▸ Work task: Nothing but the lines from the one with "Screen dimensions: 941x595" through the end of the material should be retyped, word for word and without pictures.

▸ Input records:
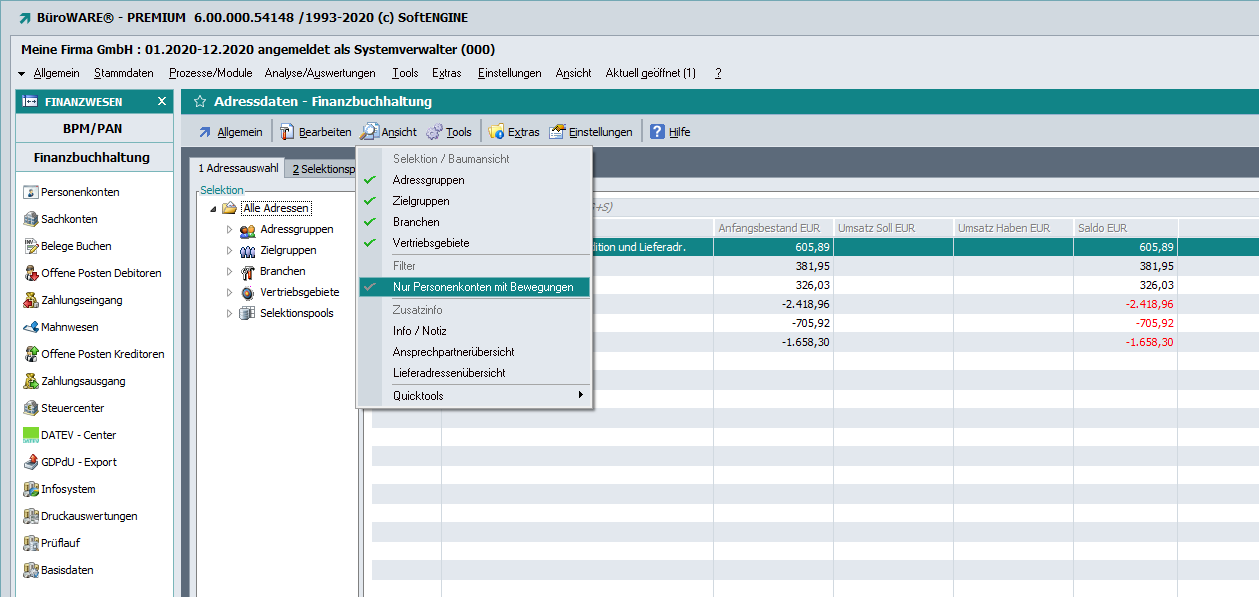Image resolution: width=1259 pixels, height=597 pixels.
Task: Disable Vertriebsgebiete tree view option
Action: (x=430, y=243)
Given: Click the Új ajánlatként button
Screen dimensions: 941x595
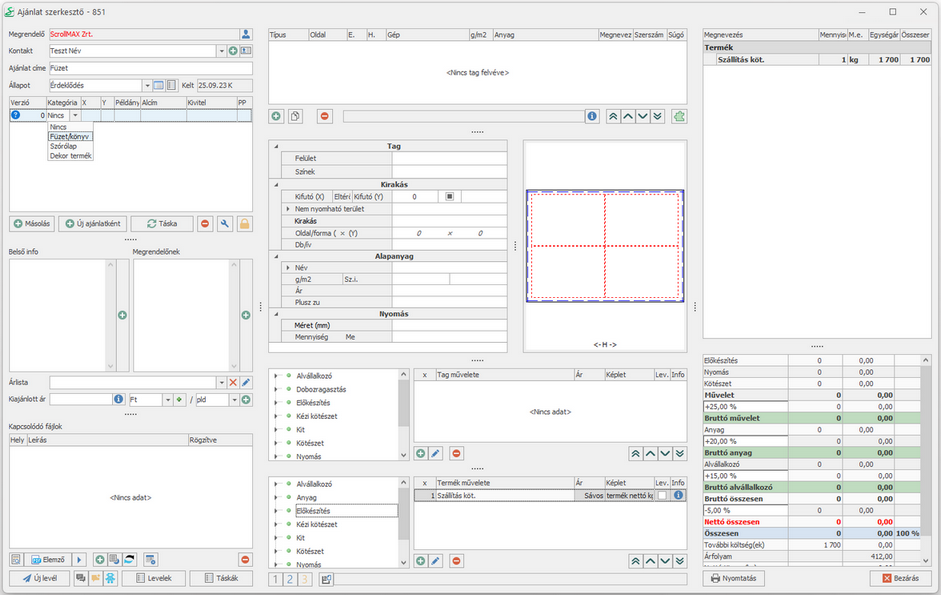Looking at the screenshot, I should 92,224.
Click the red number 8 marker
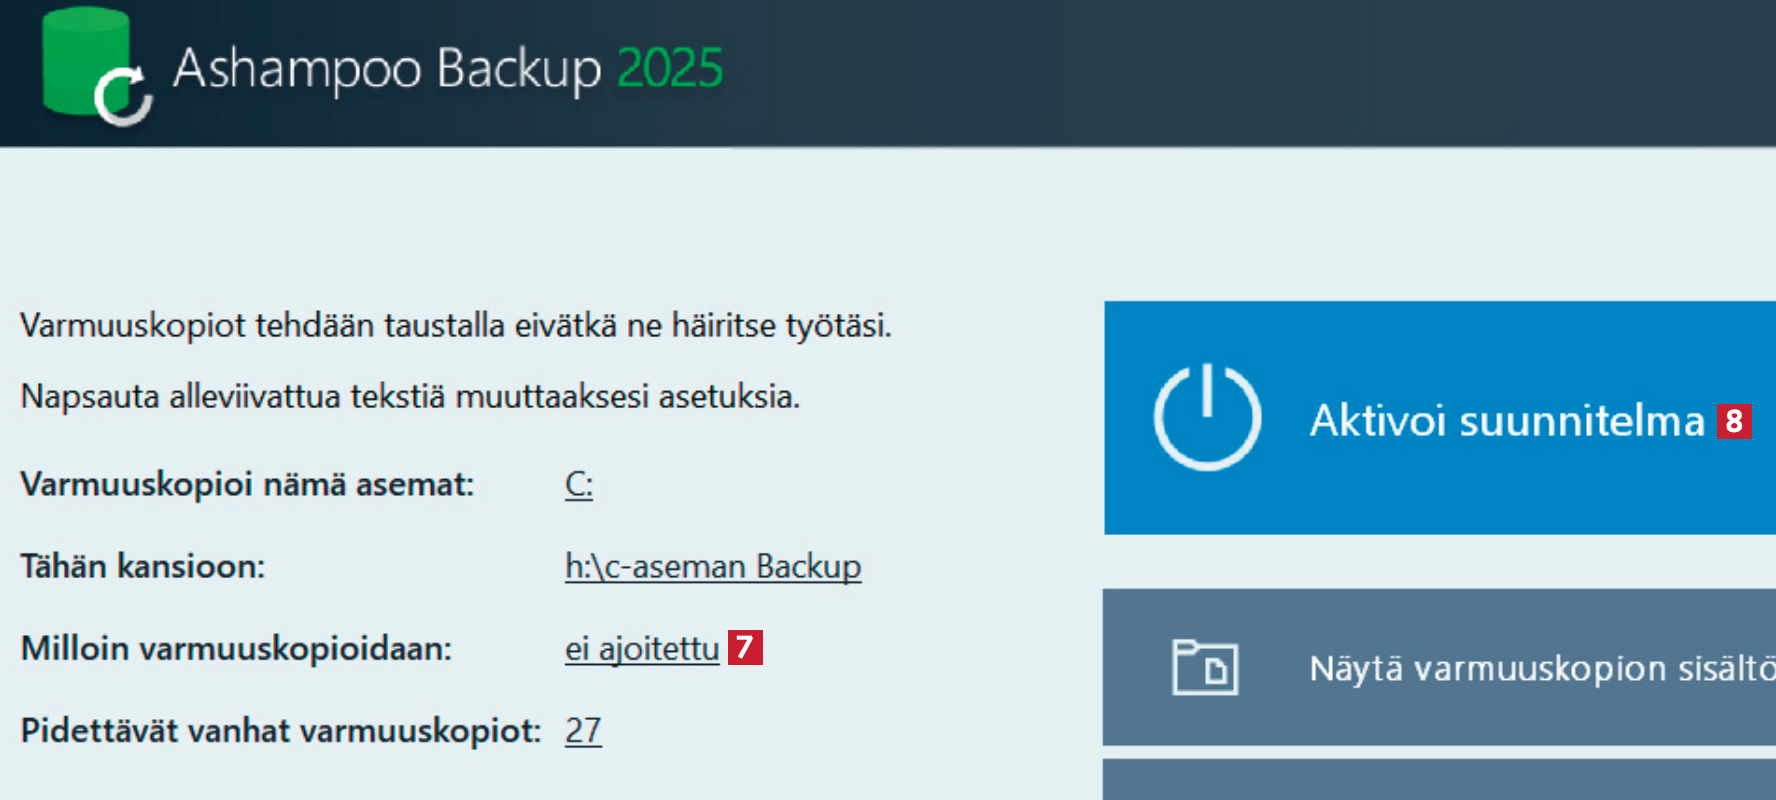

▸ Finished exercise:
Screen dimensions: 941x595
Looking at the screenshot, I should 92,224.
Click the red number 8 marker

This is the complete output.